* BEGIN Stored rows *

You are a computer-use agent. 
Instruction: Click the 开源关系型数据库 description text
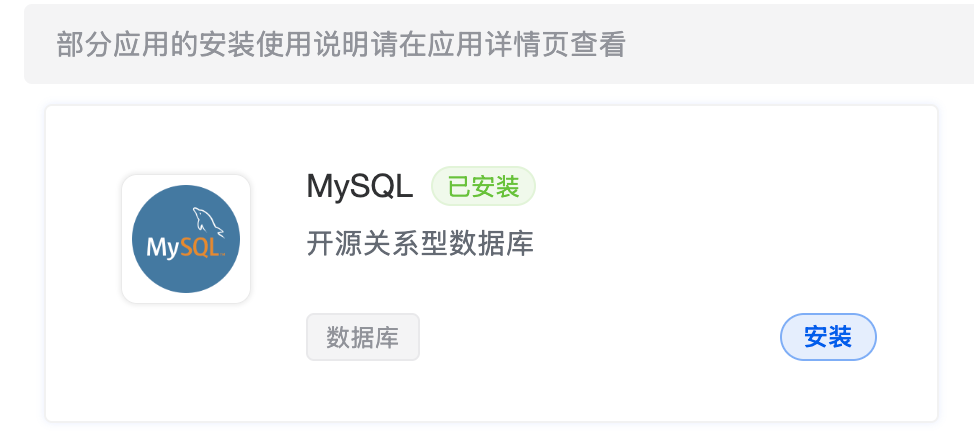coord(420,244)
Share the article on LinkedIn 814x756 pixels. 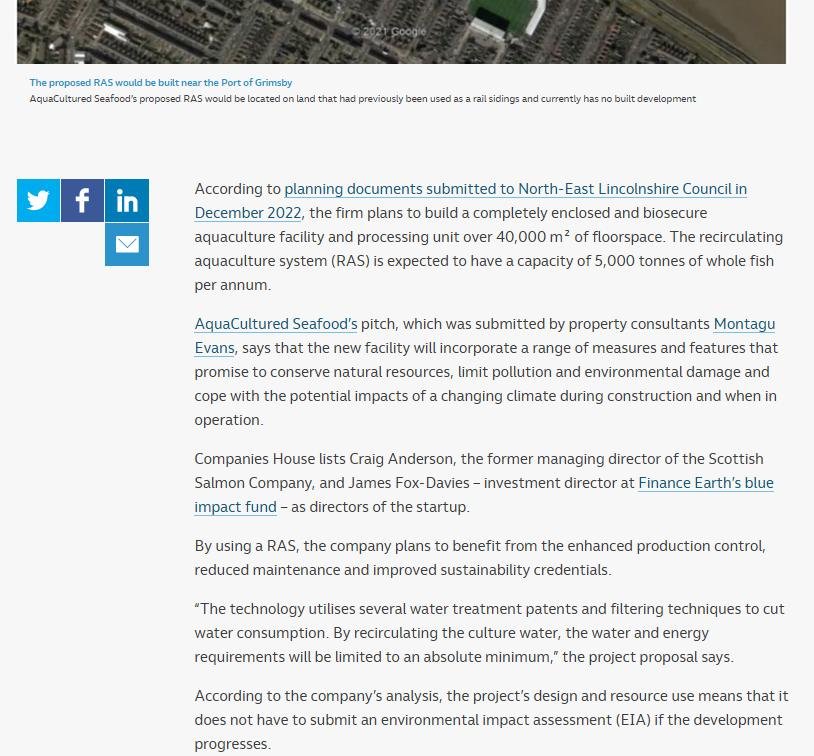127,200
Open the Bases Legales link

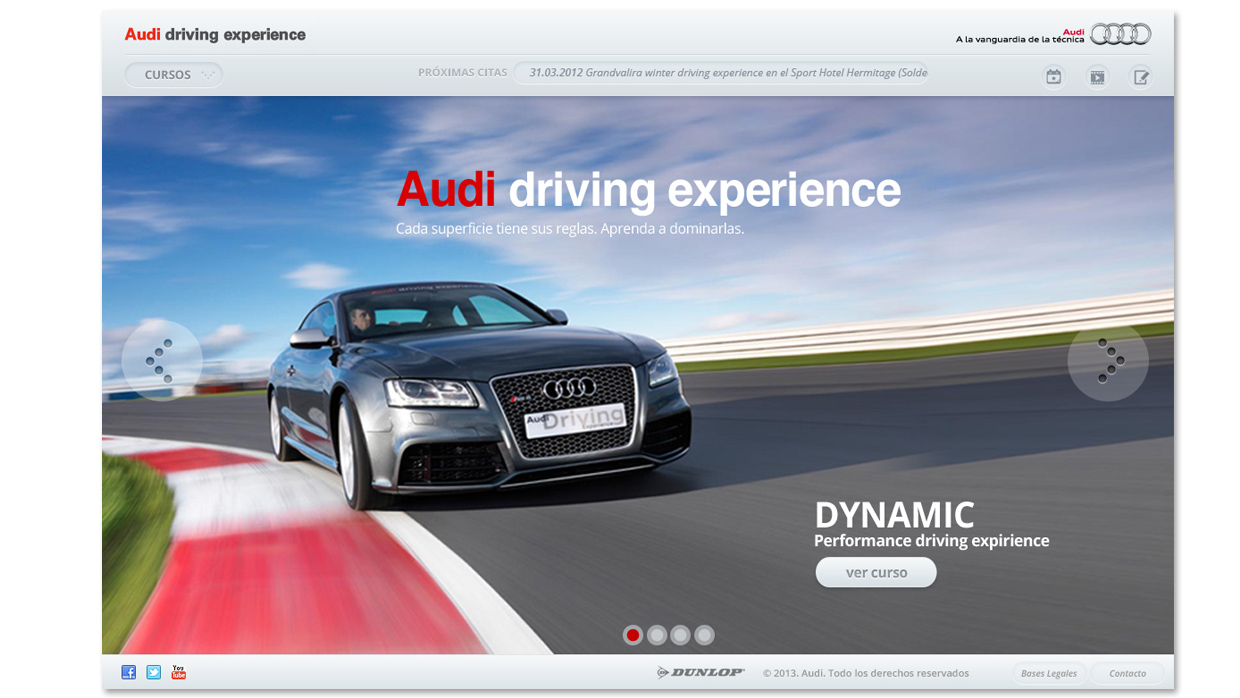click(1048, 673)
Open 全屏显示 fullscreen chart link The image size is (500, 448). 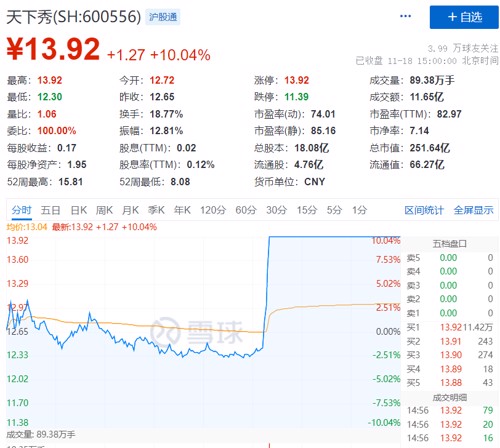coord(473,210)
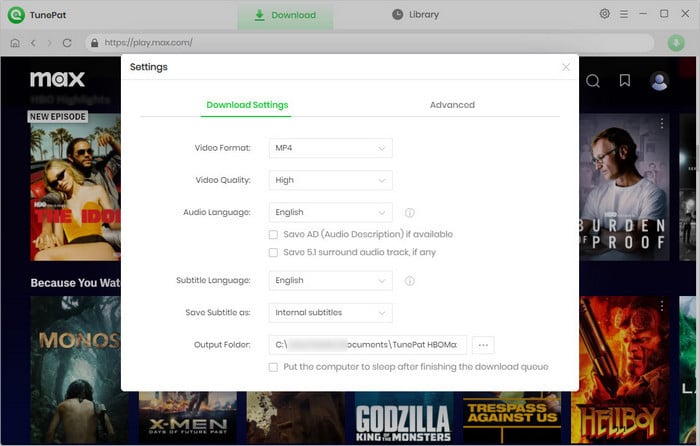The width and height of the screenshot is (700, 446).
Task: Go to browser home page icon
Action: (x=15, y=43)
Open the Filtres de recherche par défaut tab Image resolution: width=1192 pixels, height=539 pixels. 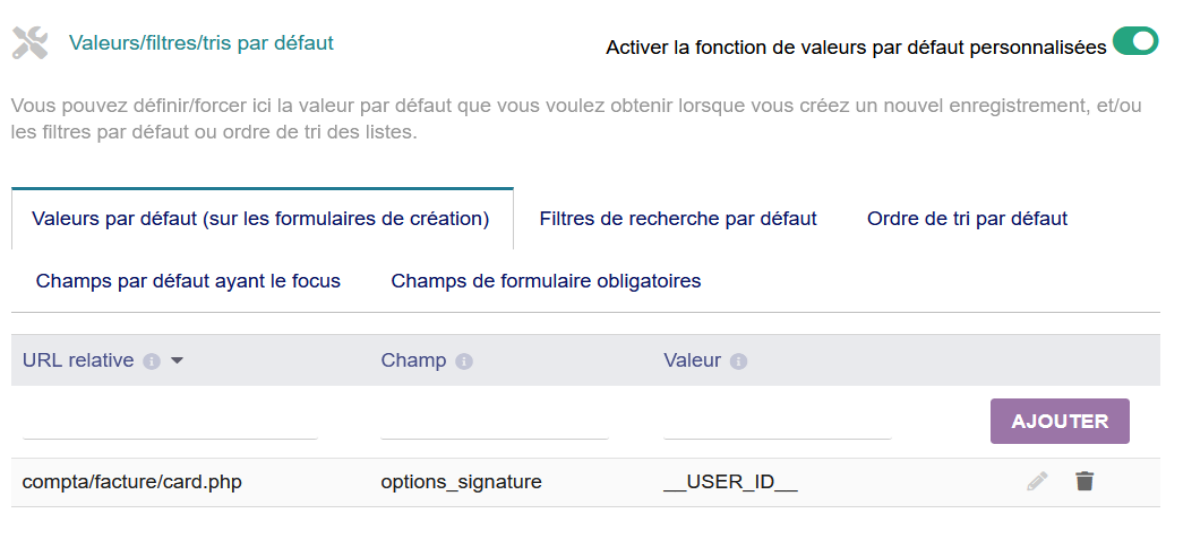678,219
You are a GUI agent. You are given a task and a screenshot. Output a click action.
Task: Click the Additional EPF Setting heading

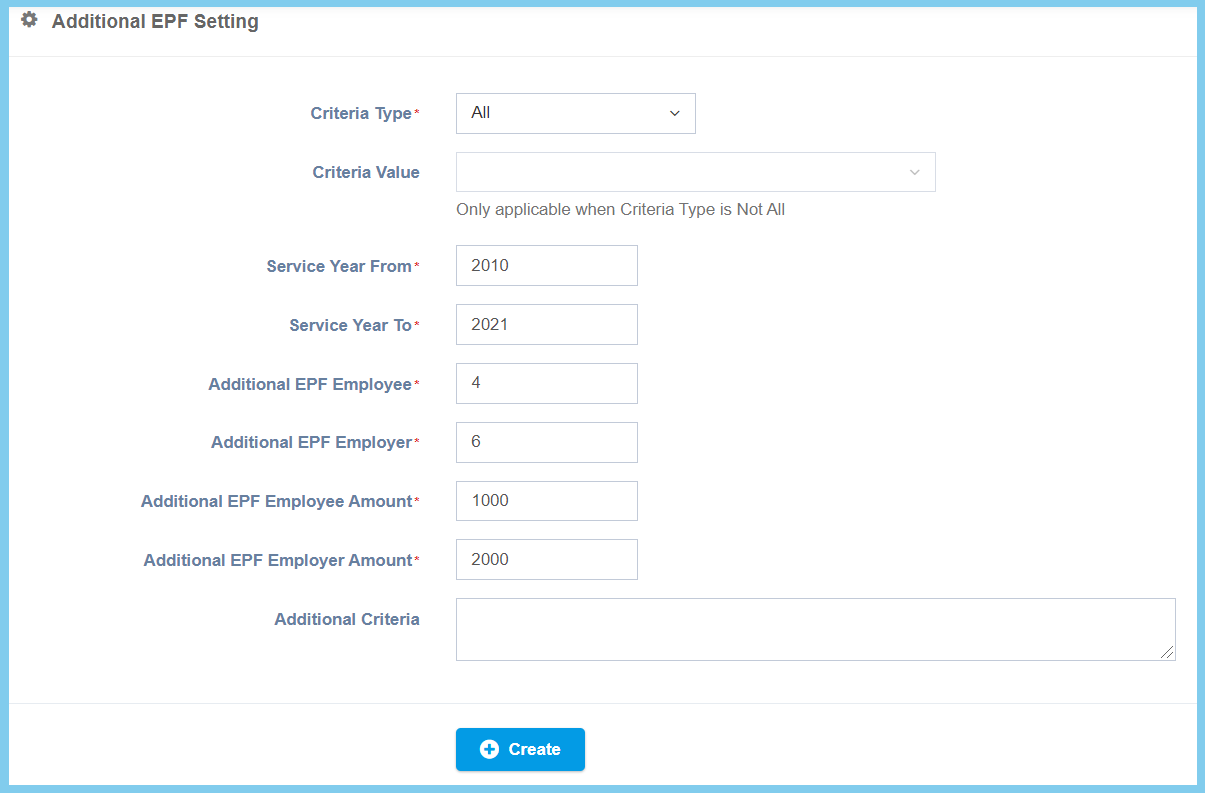tap(155, 21)
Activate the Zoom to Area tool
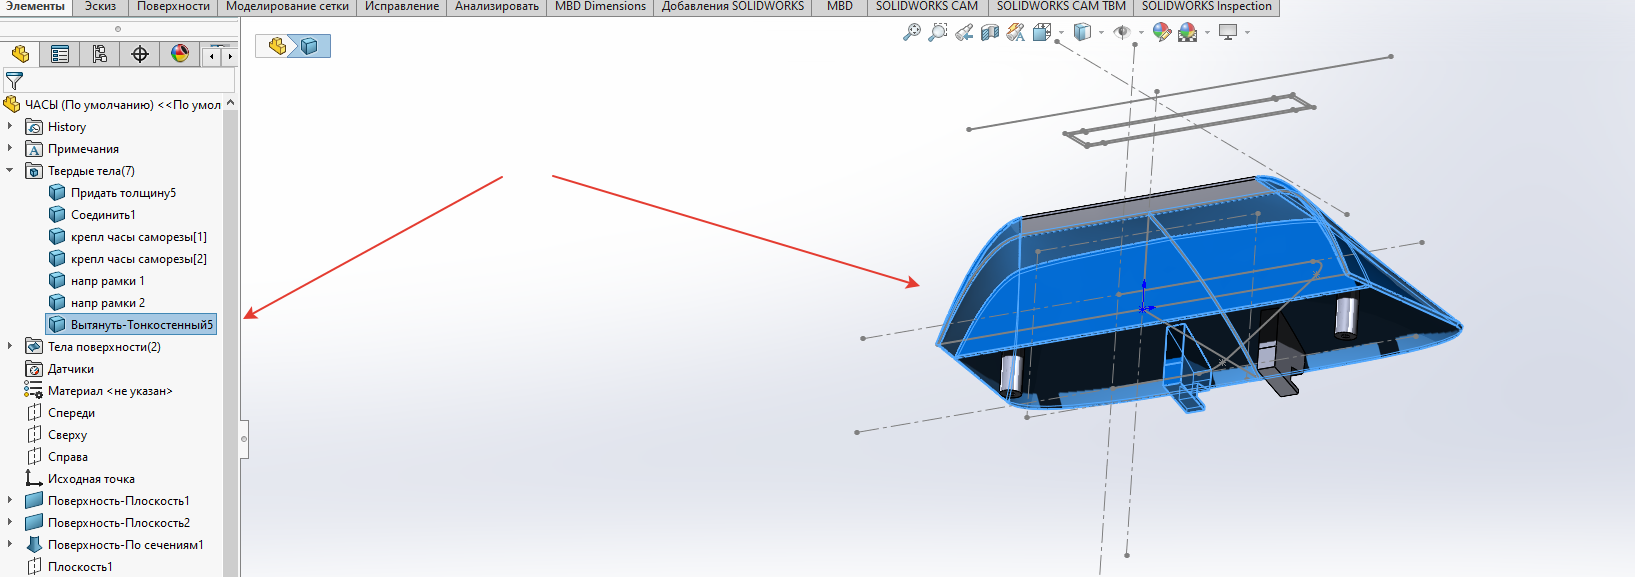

* END Stored rows *

* [Written exercise]: Repeat the entries word for word from the line holding "You are a GUI" through the last line of the entries, inclusive, omitting the pictures.

* [Written answer]:
You are a GUI agent. You are given a task and a screenshot. Output a click action.
Task: Click the Additional EPF Setting heading

tap(155, 21)
Activate the Zoom to Area tool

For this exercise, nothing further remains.